• [WHAT TO DO] Retype exactly the lines below, beginning with the first and ending with the line where "Screen dimensions: 544x544" appears.

⟨

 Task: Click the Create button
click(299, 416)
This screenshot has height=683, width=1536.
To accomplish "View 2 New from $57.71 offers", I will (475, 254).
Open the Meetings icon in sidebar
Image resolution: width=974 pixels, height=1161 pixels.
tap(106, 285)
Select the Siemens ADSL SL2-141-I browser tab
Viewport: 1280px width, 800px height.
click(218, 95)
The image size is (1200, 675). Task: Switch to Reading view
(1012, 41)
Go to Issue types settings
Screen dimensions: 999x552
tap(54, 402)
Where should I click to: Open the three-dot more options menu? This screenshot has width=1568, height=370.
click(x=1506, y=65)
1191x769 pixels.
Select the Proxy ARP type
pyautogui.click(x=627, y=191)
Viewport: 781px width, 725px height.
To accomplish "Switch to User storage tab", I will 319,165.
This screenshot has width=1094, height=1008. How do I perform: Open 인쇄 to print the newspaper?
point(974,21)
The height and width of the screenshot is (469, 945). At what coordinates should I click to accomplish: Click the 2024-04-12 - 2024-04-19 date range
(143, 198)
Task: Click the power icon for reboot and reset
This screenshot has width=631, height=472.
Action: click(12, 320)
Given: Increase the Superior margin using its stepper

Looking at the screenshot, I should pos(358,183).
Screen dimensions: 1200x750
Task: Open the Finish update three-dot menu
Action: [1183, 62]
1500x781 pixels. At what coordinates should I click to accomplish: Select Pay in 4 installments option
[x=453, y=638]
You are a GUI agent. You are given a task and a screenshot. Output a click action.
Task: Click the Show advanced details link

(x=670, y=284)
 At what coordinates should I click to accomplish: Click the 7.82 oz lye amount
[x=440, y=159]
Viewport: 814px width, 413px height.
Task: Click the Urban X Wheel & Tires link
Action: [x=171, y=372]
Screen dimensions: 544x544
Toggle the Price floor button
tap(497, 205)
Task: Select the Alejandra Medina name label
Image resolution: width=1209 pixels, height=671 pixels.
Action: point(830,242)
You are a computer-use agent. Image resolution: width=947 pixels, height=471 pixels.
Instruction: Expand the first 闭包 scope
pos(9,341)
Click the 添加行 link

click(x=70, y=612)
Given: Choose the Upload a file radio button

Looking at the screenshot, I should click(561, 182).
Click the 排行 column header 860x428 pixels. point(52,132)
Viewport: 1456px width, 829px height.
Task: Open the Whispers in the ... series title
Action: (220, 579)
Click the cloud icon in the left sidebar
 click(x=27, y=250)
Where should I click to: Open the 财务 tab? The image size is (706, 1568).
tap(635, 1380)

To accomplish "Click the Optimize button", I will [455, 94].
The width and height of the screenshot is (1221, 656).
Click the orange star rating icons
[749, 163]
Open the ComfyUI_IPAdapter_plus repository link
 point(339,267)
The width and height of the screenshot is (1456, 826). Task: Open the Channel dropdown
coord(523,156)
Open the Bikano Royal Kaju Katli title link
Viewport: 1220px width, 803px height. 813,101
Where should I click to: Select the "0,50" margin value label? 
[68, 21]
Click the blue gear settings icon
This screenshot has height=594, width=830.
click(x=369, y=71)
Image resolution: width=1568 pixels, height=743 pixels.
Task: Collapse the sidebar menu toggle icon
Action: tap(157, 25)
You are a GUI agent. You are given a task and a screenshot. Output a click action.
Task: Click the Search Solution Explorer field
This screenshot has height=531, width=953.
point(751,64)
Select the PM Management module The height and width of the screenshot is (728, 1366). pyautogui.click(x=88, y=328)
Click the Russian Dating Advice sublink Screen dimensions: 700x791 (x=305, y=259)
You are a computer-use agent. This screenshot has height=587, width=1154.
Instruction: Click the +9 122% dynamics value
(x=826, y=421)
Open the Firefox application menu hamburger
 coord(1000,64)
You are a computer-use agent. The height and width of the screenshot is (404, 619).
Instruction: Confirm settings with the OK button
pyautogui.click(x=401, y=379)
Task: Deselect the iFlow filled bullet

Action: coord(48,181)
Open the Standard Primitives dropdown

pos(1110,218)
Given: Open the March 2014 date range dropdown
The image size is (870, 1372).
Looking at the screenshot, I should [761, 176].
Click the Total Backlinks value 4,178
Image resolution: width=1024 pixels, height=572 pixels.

⟩

• [RESULT FOR THIS EXERCISE]
 Task: Click the Create button
click(299, 416)
This screenshot has height=683, width=1536.
To accomplish "View 2 New from $57.71 offers", I will (475, 254).
Open the Meetings icon in sidebar
Image resolution: width=974 pixels, height=1161 pixels.
tap(106, 285)
Select the Siemens ADSL SL2-141-I browser tab
Viewport: 1280px width, 800px height.
click(218, 95)
The image size is (1200, 675). Task: Switch to Reading view
(1012, 41)
Go to Issue types settings
Screen dimensions: 999x552
tap(54, 402)
Where should I click to: Open the three-dot more options menu? This screenshot has width=1568, height=370.
click(x=1506, y=65)
1191x769 pixels.
Select the Proxy ARP type
pyautogui.click(x=627, y=191)
Viewport: 781px width, 725px height.
To accomplish "Switch to User storage tab", I will 319,165.
This screenshot has width=1094, height=1008. How do I perform: Open 인쇄 to print the newspaper?
point(974,21)
The height and width of the screenshot is (469, 945). At what coordinates should I click to accomplish: Click the 2024-04-12 - 2024-04-19 date range
(143, 198)
Task: Click the power icon for reboot and reset
This screenshot has width=631, height=472.
Action: click(12, 320)
Given: Increase the Superior margin using its stepper

Looking at the screenshot, I should pos(358,183).
Screen dimensions: 1200x750
Task: Open the Finish update three-dot menu
Action: [1183, 62]
1500x781 pixels. At what coordinates should I click to accomplish: Select Pay in 4 installments option
[x=453, y=638]
You are a GUI agent. You are given a task and a screenshot. Output a click action.
Task: Click the Show advanced details link

(x=670, y=284)
 At what coordinates should I click to accomplish: Click the 7.82 oz lye amount
[x=440, y=159]
Viewport: 814px width, 413px height.
Task: Click the Urban X Wheel & Tires link
Action: [x=171, y=372]
Screen dimensions: 544x544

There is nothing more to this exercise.